За несколько дней до отъезда, в сумерки, появился в их темной передней какой-то незнакомый человек. Не раздеваясь, он прошел в столовую, как хорошо знающий расположение комнат. Ляля и Наталия Аркадьевна, опасливо переглядываясь, следовали за ним. Когда он вышел на свет, они сразу узнали в бритом и от этого неузнаваемо помолодевшем человеке Шрамченко. Даже глазки его, радостно смотревшие на них, увеличились от худобы и загара.
— Где вы столько времени пропадали, что с вами было? — бросились Ляля и Наталия Аркадьевна к нему, как к родному.
— Я был на той стороне, в армии генерала Деникина, — ответил Шрамченко. — Сейчас я приехал затем, чтобы увезти вас. Надо торопиться, я ежеминутно рискую. «Там» у меня все оформлено для вас. — Он встал, почтительно вытянулся и сказал с отчаянной решимостью: — Я не смел раньше говорить об этом. Я был бессилен и почти уничтожен. Но сейчас я приехал… просить, Валерия Дмитриевна, просить вашей руки. Поедемте, вы спасетесь из этого ада, и мы будем счастливы!
Ляля грустно смотрела на Шрамченко и молчала. Ей было обидно за его напрасный порыв, почти подвиг, и больно ему отказывать, но она знала, что не любит и некуда ей уйти из своей жизни, такой, как она складывалась сама, не по ее воле. Почему она должна была ее терпеть — этого она не могла объяснить ни Шрамченко, ни себе самой.
Наталия Аркадьевна обняла и поцеловала Шрамченко. Тот все понял. Он опустил черную, коротко остриженную голову, постоял, потом по-военному повернулся на каблуках и исчез так же быстро, как появился. Я никогда ничего не узнала о его судьбе, как не могу сейчас даже вспомнить имени этого человека.

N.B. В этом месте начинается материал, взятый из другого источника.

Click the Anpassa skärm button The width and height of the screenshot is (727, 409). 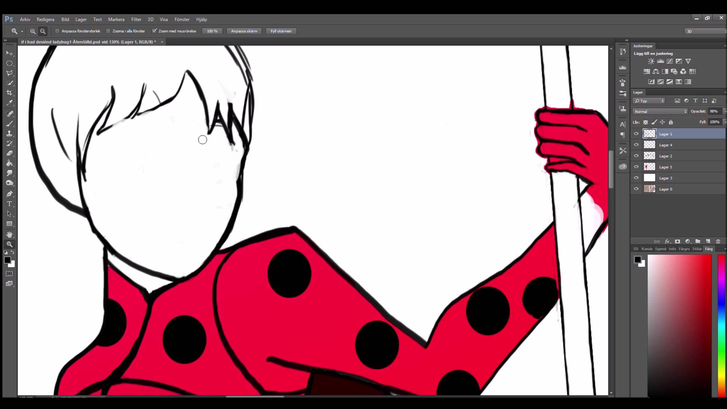point(244,31)
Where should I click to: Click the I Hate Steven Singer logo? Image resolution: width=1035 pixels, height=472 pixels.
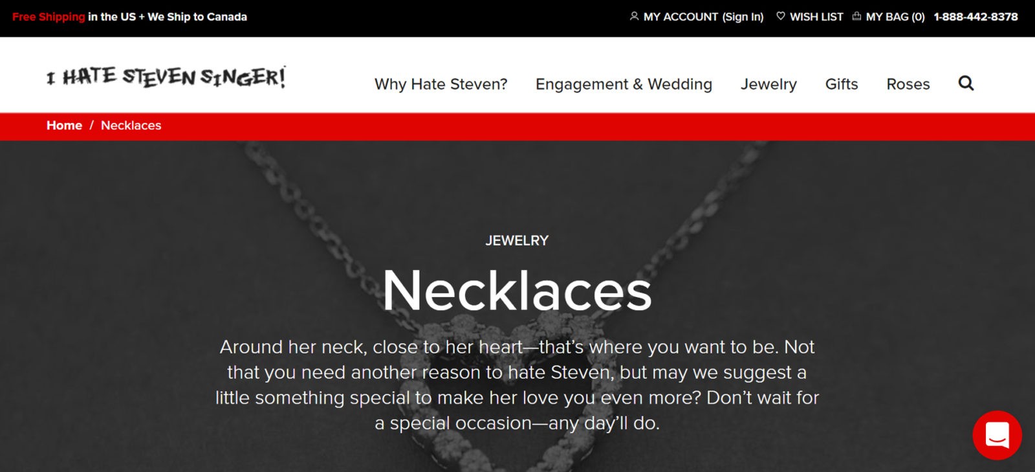click(x=166, y=76)
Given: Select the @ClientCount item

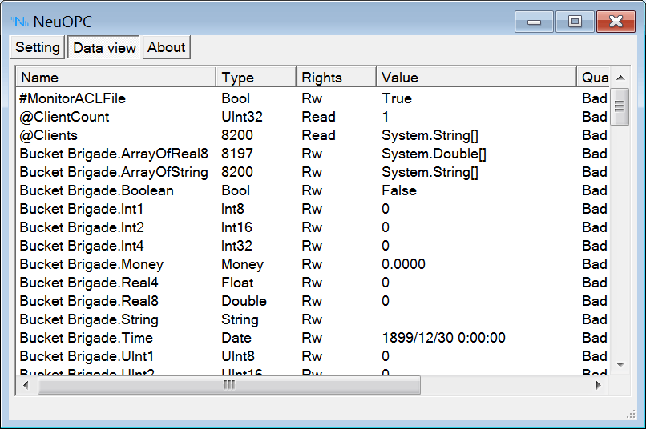Looking at the screenshot, I should tap(64, 117).
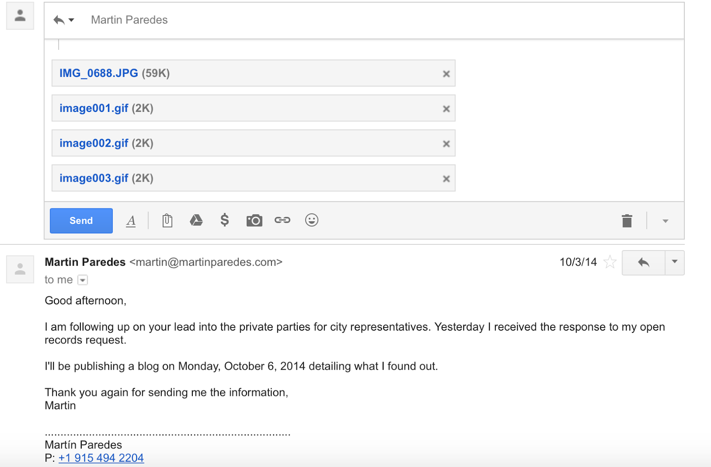Attach files with the paperclip icon
Image resolution: width=711 pixels, height=467 pixels.
point(167,220)
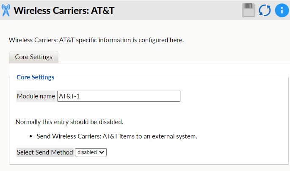Click the 'Select Send Method' label
Screen dimensions: 290x171
coord(45,152)
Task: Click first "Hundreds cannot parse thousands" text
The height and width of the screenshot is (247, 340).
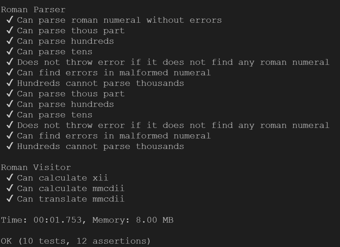Action: coord(100,84)
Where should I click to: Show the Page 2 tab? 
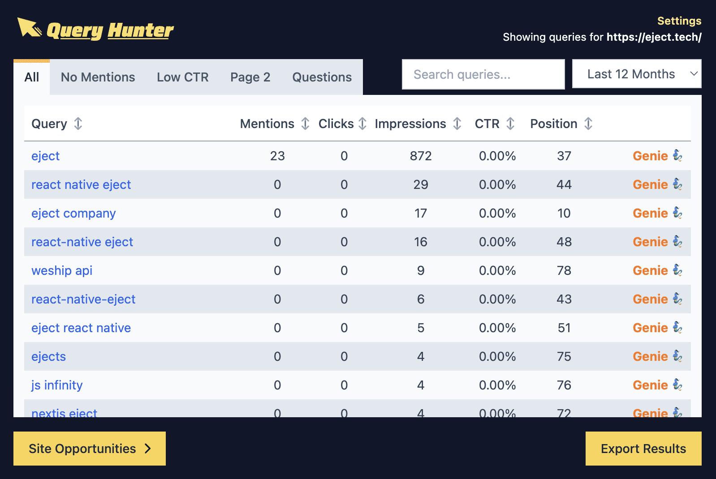tap(250, 77)
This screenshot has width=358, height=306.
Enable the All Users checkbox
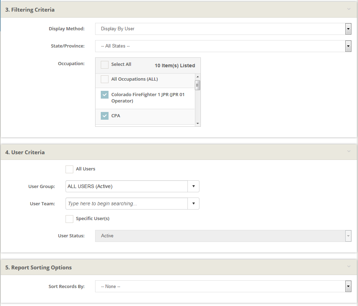point(69,169)
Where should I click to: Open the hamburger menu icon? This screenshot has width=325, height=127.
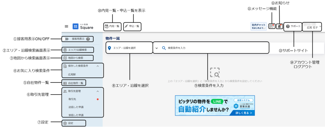click(x=66, y=26)
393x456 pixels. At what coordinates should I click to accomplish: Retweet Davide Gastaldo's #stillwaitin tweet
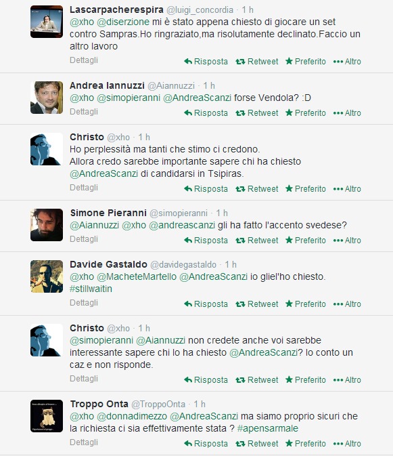(256, 304)
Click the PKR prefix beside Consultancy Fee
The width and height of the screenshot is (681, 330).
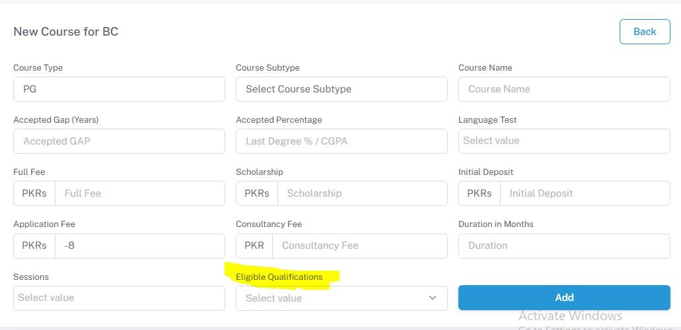point(254,246)
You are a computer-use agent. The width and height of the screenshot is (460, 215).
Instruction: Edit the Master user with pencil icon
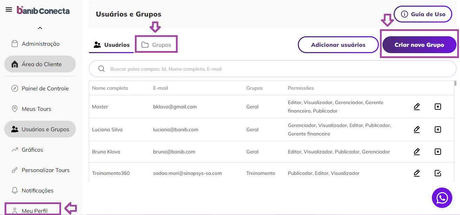[x=417, y=107]
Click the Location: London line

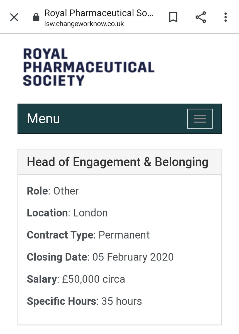tap(67, 213)

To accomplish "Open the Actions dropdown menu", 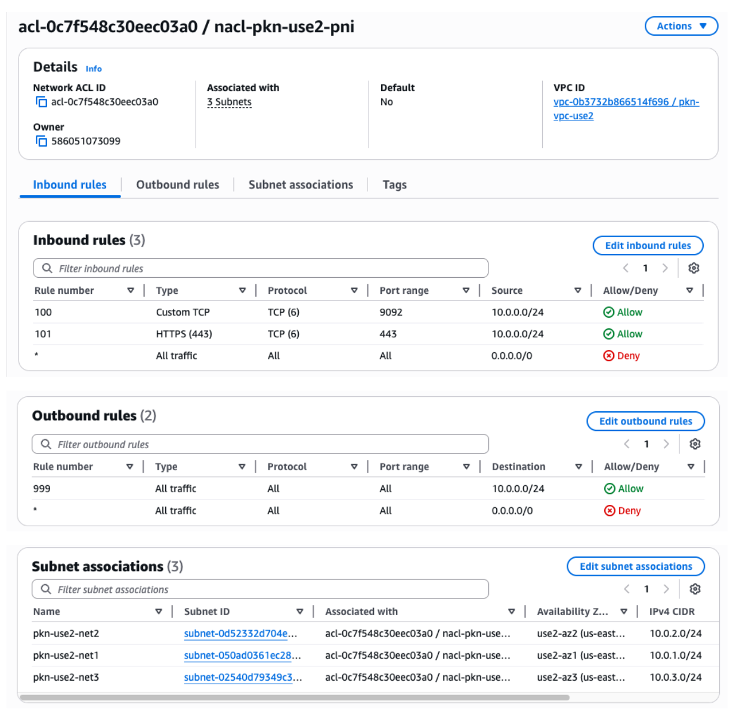I will [x=681, y=26].
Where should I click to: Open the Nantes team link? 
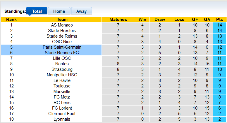point(62,64)
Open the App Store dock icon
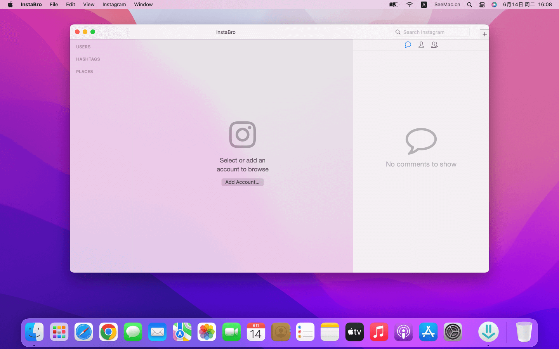Image resolution: width=559 pixels, height=349 pixels. click(428, 332)
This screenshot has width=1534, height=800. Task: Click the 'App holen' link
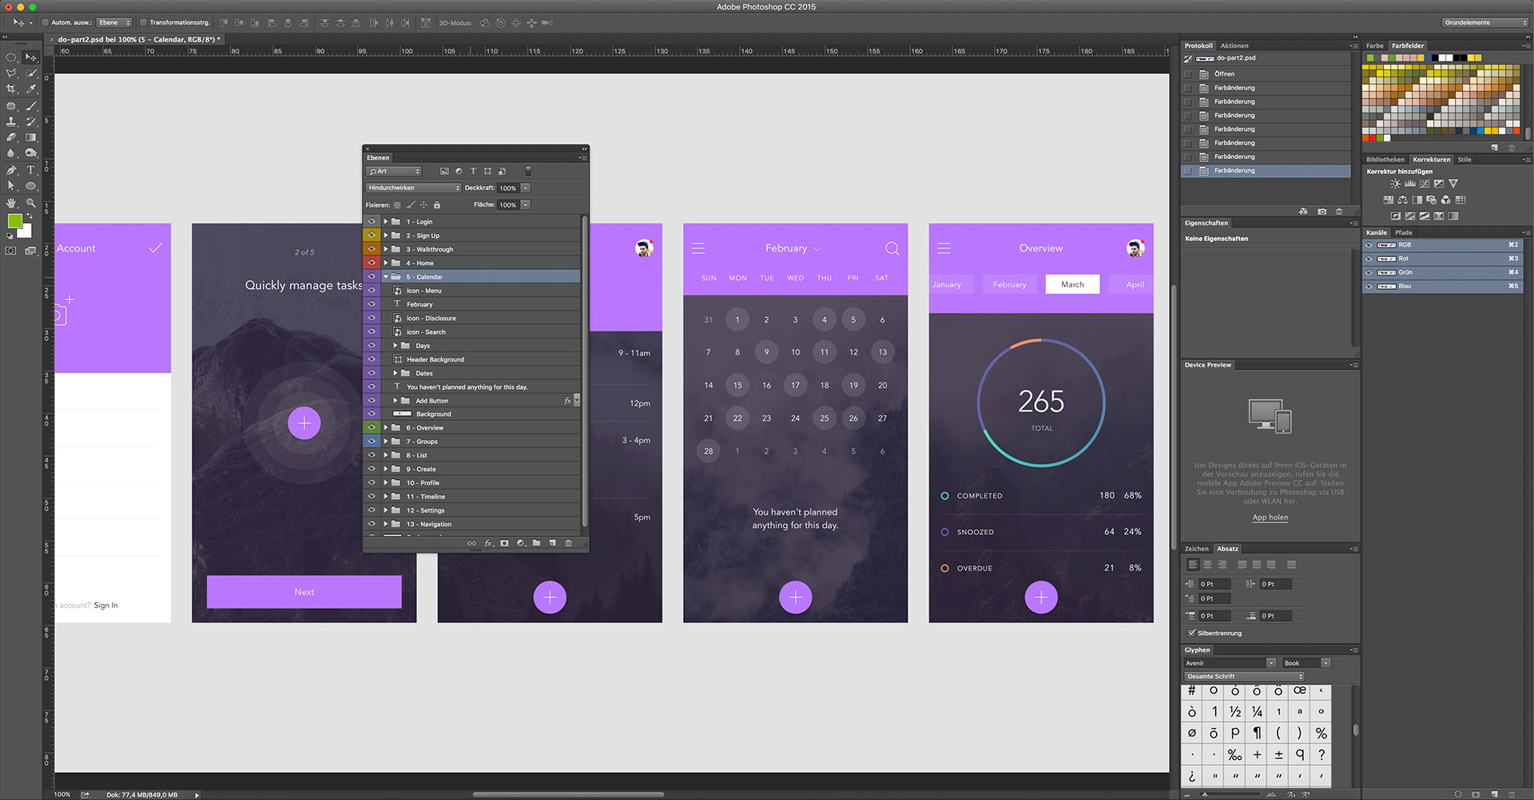tap(1270, 517)
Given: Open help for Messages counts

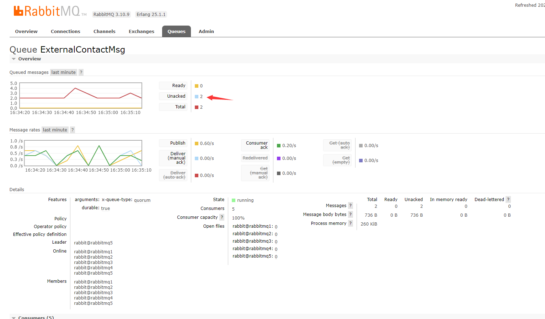Looking at the screenshot, I should (351, 205).
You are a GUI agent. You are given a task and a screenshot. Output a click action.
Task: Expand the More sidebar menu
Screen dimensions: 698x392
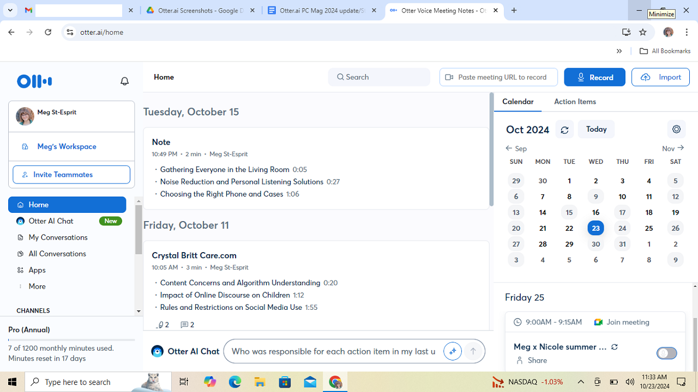point(37,286)
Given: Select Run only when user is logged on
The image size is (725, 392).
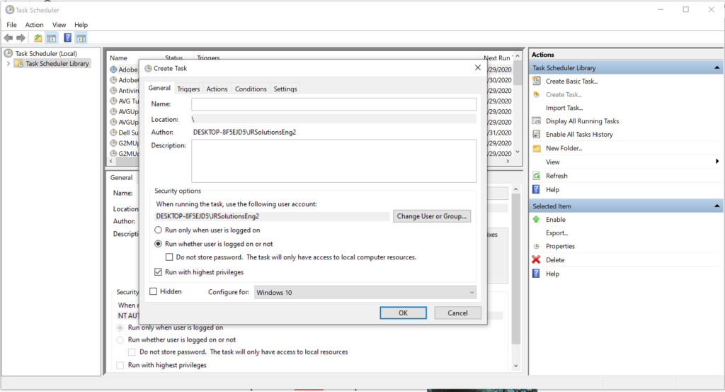Looking at the screenshot, I should pyautogui.click(x=159, y=230).
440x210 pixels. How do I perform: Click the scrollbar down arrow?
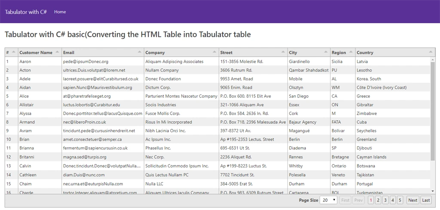(x=433, y=191)
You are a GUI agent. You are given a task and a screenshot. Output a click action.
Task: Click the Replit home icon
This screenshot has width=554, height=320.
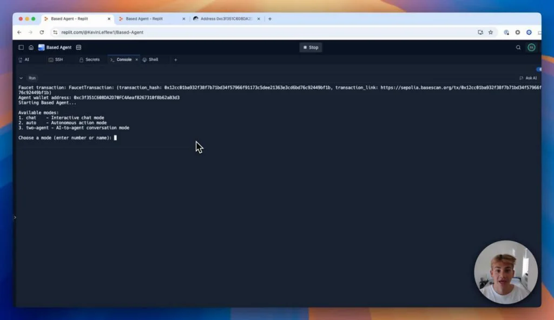pyautogui.click(x=31, y=47)
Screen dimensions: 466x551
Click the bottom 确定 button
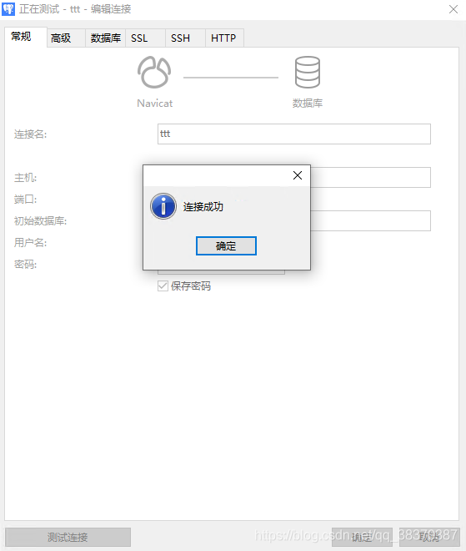[362, 537]
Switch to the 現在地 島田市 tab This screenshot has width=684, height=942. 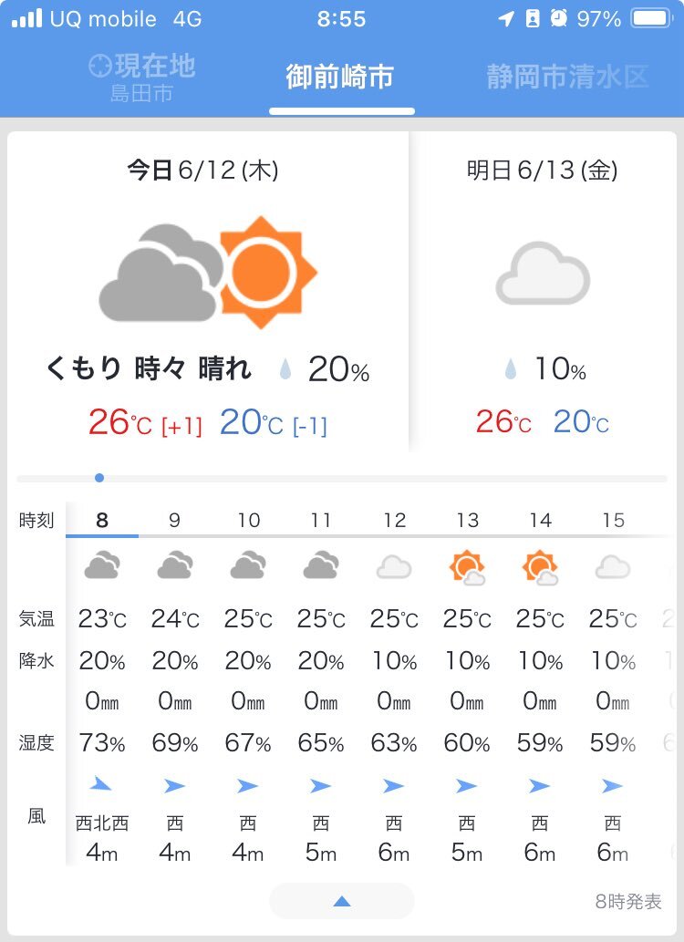(x=142, y=78)
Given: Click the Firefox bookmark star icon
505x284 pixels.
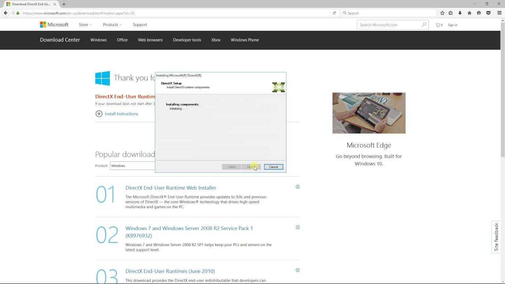Looking at the screenshot, I should pos(442,13).
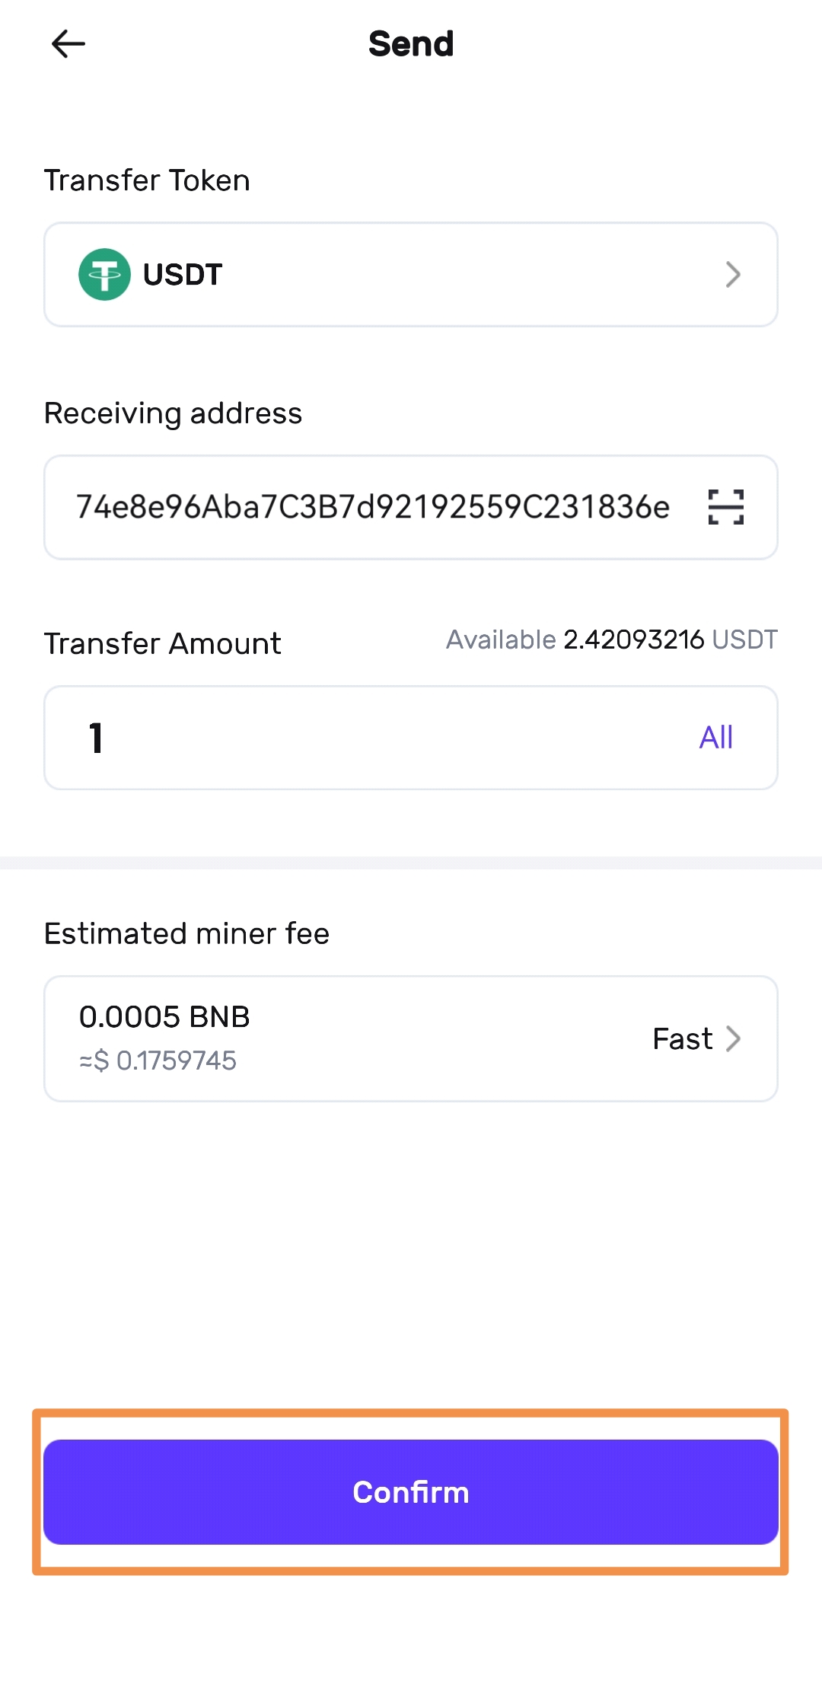Tap All to send full balance

click(715, 737)
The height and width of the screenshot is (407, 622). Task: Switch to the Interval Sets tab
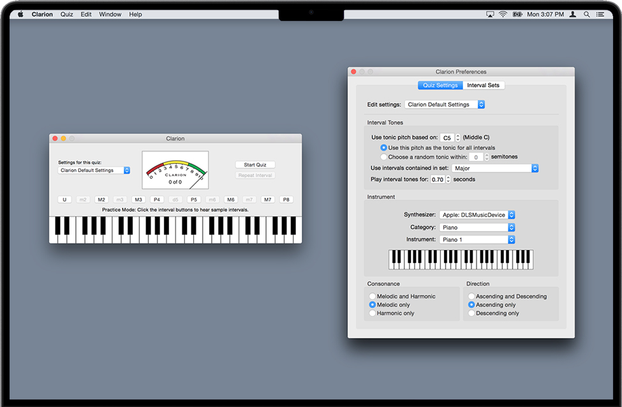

После появления Шрамченко Ляля часто стала возвращаться мыслью к пропавшей своей сестре Клавдии: «Наверно, она тоже „там“». Года через два они получили по рукам шедшее, все истрепанное письмо, в котором Клавдия писала: «Дорогие тетя Наташа и Ляля, пишу наспех, без особой надежды, что вы получите это письмо. Мы все живы. Мы бежали с Кавказа через море в условиях, о которых страшно вспоминать, и вот очутились в Константинополе. Перед тем отец перехватил и прочел письмо от N., которое ему открыло глаза. Я боялась, что с ним будет удар, до сих пор он не может мне простить прошлое. Да, это все уже прошлое… Следы N. потеряны и вряд ли найдутся. А жить надо, денег нет, мама стала разваливаться, отец только храбрится. Короче говоря, я вышла замуж за одного турецкого коммерсанта, очень богатого. Я с ним познакомилась на пароходе во время бегства… Он молодой, красивый, влюблен в меня. Понимаю, как вам тяжело, если только вы живы. Но решаюсь просить, если когда-нибудь узнаете об N., дайте мне знать любыми путями, какие найдете. Ваша всегда благодарная Клавдия». Это было последнее, что Ляля с матерью узнали в жизни о Клавдии.